[Отрывок]:
Тут выяснилось, что московское правительство время от времени продает недостроенные помещения в новых городских микрорайонах и, в частности, сравнительно недалеко от нас, в микрорайоне Северное Бутово продается пристроенное к жилым домам, но все-таки отдельное двухэтажное здание, первоначально предназначавшееся под аптеку. Здание проектировалось еще по советским нормативам, а по ним на аптеку отводили чаще всего огромную площадь (500, а иногда и 1000 м2), которая ей в жизни была совершенно не нужна.
Известно, что обычно аптеке для функционирования требуется площадь от 30 до 100, максимум 150 м2. Наценки в аптеке небольшие, и содержание каждого лишнего квадратного метра приближает ее к пучине убыточности. Поэтому сейчас все аптеки стараются избавиться от лишних площадей любыми способами – например, посадить туда каких-нибудь арендаторов, если уж нельзя продать, и т. д. Больше всего страдают от этого именно те аптеки, которые остались «сидеть» на больших площадях с советских времен. Как правило, они все еще государственные, их «квадратные метры» принадлежат городу, и так легко от них не избавишься. Скажем, взять и продать лишнюю площадь так просто нельзя… Зачем в советские времена под аптеки выделяли такие огромные помещения, я не очень понимаю до сих пор. Возможно, эти нормативы вырабатывались в ту эпоху, когда значительная часть лекарств не производилась на заводах в готовом виде в капсулах, таблетках и т. д., а изготовлялась в аптеке на месте, в задних комнатах, и там должна была сидеть группа тетушек, смешивающих какие-то порошки и мази. Было даже понятие «производственная аптека» – сейчас таких почти не осталось.

[Выдержки из записей]:
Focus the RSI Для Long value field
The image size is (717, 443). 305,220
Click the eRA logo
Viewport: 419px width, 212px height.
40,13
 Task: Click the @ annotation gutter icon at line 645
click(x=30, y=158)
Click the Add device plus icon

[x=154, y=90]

[Письменное задание 1]: Перескажите короче абзац отрывка об аптечных площадях, начинающийся словами «Известно, что обычно аптеке», сохранив его главные факты.
[Письменное задание 2]: Допишите следующую часть отрывка об аптечных площадях, начав сразу после его последнего предложения.

[Итоговый ответ 1]: Аптеке для работы обычно хватает 30–100, максимум 150 м2. Наценки невелики, поэтому каждый лишний квадратный метр приближает аптеку к убыткам, и аптеки стараются избавиться от лишних площадей, например сдать их арендаторам, если продать нельзя. Тяжелее всего аптекам, которые с советских времен остались на больших площадях. Как правило, они государственные, их помещения принадлежат городу, и продать лишнее непросто. Зачем в советское время выделяли такие площади, рассказчику до сих пор не вполне ясно. Возможно, нормативы сложились, когда многие лекарства не выпускали на заводах, а изготовляли в задних комнатах аптеки. Тогда существовало даже понятие «производственная аптека», а сейчас таких аптек почти не осталось.

[Итоговый ответ 2]:
Так или иначе, в Северном Бутове продавалось недостроенное здание, изначально предназначенное под аптеку, площадью больше 500 м2. Продажа была сопряжена с некоторыми ограничениями – местная власть не разрешала «перепрофилировать» это здание. Тогда почему-то считалось, что если коммерсанты купят здание, то непременно откроют в нем казино или публичный дом, а местная власть была озабочена тем, чтобы микрорайон Северное Бутово не остался без аптеки, и считала нужным принуждать потенциальных покупателей «выполнять социальное обслуживание населения», как они тогда выражались.
Как мы видим сегодня, волнения чиновников были совершенно напрасны. Аптеки открываются на каждом углу, чуть ли не дверь в дверь, без всякого на то принуждения со стороны городских властей. Скорее даже желательно, чтобы аптек было поменьше. Их развелось такое количество, что на них уже покупателей не стало хватать, и аптеки подрывают друг другу бизнес. На рынке ходят ужасные слухи, что до 40 % розничных точек (аптек) стали убыточными и вот-вот обанкротятся, а тогда никому мало не покажется, потому что все эти банкроты не заплатят своим поставщикам-дистрибьюторам, а те, в свою очередь, заводам-производителям. Шутка сказать – 40 % рынка!
Так что, как мы видим, без регулирования со стороны властей аптеки стремятся неограниченно размножиться, причиняя тем самым вред себе и всему рынку. Кстати, западники это понимают очень хорошо, и нигде в мире не встречаешься с принуждением коммерсантов открывать все новые аптеки, зато в большинстве стран существует обратное ограничение. Государство ЗАПРЕЩАЕТ открывать новые аптеки, либо увеличивая расстояние от одной до другой («не менее 300 метров по прямой», например), либо ограничивая количество аптечных лицензий («не более 500 штук на всю страну»), либо вводя правила типа «только сын аптекаря может быть новым аптекарем после ухода папаши на покой, а не хочет – пусть вообще сдает лицензию!»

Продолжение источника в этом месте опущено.